[Work order] Report all lines below with the word "computer".
BEGIN
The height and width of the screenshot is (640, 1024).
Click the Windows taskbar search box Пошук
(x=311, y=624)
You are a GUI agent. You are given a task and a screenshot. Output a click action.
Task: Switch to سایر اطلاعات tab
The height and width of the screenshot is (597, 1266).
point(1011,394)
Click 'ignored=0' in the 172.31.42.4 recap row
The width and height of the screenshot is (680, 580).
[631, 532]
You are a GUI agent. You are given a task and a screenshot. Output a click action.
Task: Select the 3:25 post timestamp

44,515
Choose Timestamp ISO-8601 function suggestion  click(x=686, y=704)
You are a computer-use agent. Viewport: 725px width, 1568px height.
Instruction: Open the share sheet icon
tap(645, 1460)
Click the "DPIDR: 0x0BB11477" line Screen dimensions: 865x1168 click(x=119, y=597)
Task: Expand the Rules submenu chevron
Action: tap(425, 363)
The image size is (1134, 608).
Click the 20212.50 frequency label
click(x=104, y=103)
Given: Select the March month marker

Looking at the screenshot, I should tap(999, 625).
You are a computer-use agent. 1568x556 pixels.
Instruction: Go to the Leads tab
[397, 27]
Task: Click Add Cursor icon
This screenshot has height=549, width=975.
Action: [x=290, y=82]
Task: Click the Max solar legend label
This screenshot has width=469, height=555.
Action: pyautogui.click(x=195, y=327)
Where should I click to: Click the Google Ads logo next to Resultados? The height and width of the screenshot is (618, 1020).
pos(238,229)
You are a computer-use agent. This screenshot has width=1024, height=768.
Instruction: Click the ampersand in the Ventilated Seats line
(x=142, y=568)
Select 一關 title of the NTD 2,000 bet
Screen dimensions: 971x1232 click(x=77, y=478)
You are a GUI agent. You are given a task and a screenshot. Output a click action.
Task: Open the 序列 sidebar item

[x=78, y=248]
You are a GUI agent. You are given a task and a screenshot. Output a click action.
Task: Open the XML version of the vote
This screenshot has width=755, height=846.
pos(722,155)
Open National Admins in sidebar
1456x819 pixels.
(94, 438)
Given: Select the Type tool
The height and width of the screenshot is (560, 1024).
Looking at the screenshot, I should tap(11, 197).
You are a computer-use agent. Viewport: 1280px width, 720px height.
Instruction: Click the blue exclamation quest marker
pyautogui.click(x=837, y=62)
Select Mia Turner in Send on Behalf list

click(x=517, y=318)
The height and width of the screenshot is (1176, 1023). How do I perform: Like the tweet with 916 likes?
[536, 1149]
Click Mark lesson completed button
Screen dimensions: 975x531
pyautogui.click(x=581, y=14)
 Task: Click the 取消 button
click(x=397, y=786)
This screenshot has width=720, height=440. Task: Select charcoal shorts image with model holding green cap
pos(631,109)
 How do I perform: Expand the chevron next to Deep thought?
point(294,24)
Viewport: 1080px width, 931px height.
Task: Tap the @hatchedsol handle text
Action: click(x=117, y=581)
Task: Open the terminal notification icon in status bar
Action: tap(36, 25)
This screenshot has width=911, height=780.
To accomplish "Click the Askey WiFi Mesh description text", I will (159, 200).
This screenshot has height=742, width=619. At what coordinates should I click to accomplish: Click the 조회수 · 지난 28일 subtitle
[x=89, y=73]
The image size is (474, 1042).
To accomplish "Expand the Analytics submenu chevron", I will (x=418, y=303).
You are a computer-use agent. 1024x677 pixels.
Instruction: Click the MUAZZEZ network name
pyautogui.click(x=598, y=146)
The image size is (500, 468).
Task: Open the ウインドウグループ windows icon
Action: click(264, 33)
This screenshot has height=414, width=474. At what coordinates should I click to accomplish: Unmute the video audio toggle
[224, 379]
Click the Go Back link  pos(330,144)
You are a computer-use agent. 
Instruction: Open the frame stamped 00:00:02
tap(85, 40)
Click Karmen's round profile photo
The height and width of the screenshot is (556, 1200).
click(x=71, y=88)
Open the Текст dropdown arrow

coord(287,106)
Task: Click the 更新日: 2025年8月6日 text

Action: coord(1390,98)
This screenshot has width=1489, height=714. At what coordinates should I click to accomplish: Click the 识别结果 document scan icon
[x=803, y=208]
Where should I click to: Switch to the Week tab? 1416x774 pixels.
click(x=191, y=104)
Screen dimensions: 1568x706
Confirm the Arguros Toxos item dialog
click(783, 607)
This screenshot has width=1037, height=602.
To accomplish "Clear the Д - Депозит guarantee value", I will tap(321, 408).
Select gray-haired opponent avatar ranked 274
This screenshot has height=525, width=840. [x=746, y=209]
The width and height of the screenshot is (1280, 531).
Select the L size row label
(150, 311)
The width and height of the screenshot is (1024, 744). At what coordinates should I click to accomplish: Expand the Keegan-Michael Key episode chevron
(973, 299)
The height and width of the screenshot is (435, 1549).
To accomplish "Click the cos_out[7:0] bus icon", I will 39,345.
END
[Exercise output]
You are a computer-use agent. Viewport: 725px width, 1568px height.
You are a computer-use agent. 1568x556 pixels.
You are a computer-use agent. This screenshot has width=1024, height=768.
You are a computer-use agent. Viewport: 1280px width, 720px height.
You are a computer-use agent. 1024x677 pixels.
You are a computer-use agent. 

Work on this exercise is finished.